Evan’s body was as still as a statue. Claire was an exact description of the woman in the basement; the second youngest woman to go missing over the past few months. She could have been his mother’s younger sister if she had one. The two women that went missing were identical to his mother. That’s what bothered him more.
Claire’s disappearance increased a ton of attention among Copen residents and heightened their fears. Evan’s concentration was cut short when Talbert plopped down in the recliner. Blue and white lights glared through the iris of his eyes. His face flushed a bright red, and his mouth set in a hard line as he impatiently rocked back and forth holding a Miller Lite.
“You look like you’ve seen a ghost or something, boy. What’s wrong with you?” Talbert gulped down half of the bottle of beer.
“Oh no…I was only watching television.”
Photos of Evan flashed across the news, and Talbert sat up tall. After so long, the police expected the worst for his return. Straddles of Evan’s curly red hair swooped along his cool mint eyes. Polka dots in a row of three spread across each of his cheekbones in the photos. Talbert was a look-alike of him, but their personality was nothing of the same, of course.
“Evan Defroh, who would be twelve years old today, was last seen with a small-framed Caucasian individual. The man has a hawk tattoo on his arm. Authorities suspect the father Talbert Defroh, 49, who fits the description, maybe the suspect.” The reporter stated.
Evan watched as his mother appealed to the public once again with his grandparents at her side. She wiped her face as the tears from her eyes kissed her cheeks. She spoke with confidence through several microphones of reporters. He scooted close to the television. His mother was as beautiful as before, even when sad.
Mom, I’m here. Evan wanted to call out to her so bad. He kept silent. He wished that he could reach through the television and tell her the location of his whereabouts and confirm her worst fears that Talbert had indeed run off with him.

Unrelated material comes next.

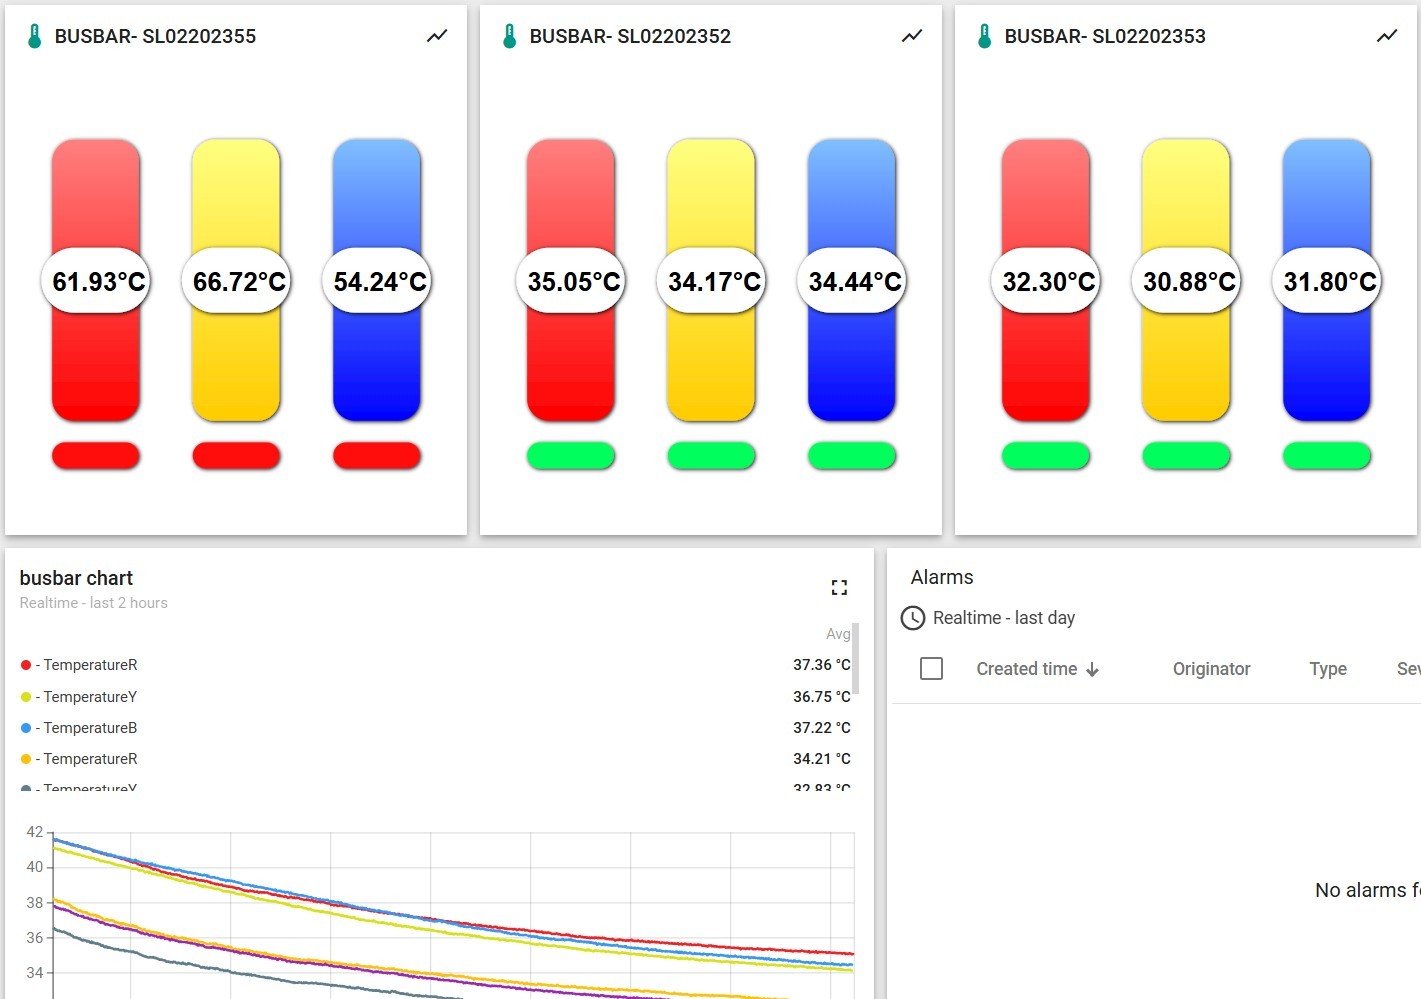Viewport: 1421px width, 999px height.
Task: Click the 66.72°C yellow temperature reading
Action: coord(238,282)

Evan’s bushy eyebrows drew inward, listening to her give a speech for someone to come forward with information. Laughter shot from Talbert’s mouth and struck Evan’s attention.
“She deserves everything she’s getting after what she did to me.” Talbert scooted to the edge of the recliner and whispered to Evan, “She will never see you again.”
Evan’s shoulders slumped. He felt the personal vendetta Talbert held against his mother from every word. “Why do you hate my mom so much? What did she do to you?” He lifted a brow. “What did any of those women do to you?”
“All these questions.” Talbert chuckled. “You’re a curious boy, but how about you mind the business that pays you.”
In an instant, Evan felt so much hatred for his father. He missed his mother and the home he was taken from, sometimes blaming himself. Tension was building, fogging the rim of Talbert’s glasses. Finally, he changed the channel and got up from the recliner. With clenched fists, he banged himself upside the head like a crazed person. Evan didn’t want to know what was happening in Talbert’s mind as he watched him pace the room back and forth. His odd behavior made him more afraid. Evan wanted to escape as much as Claire did. He didn’t know how, but he was going to find a way.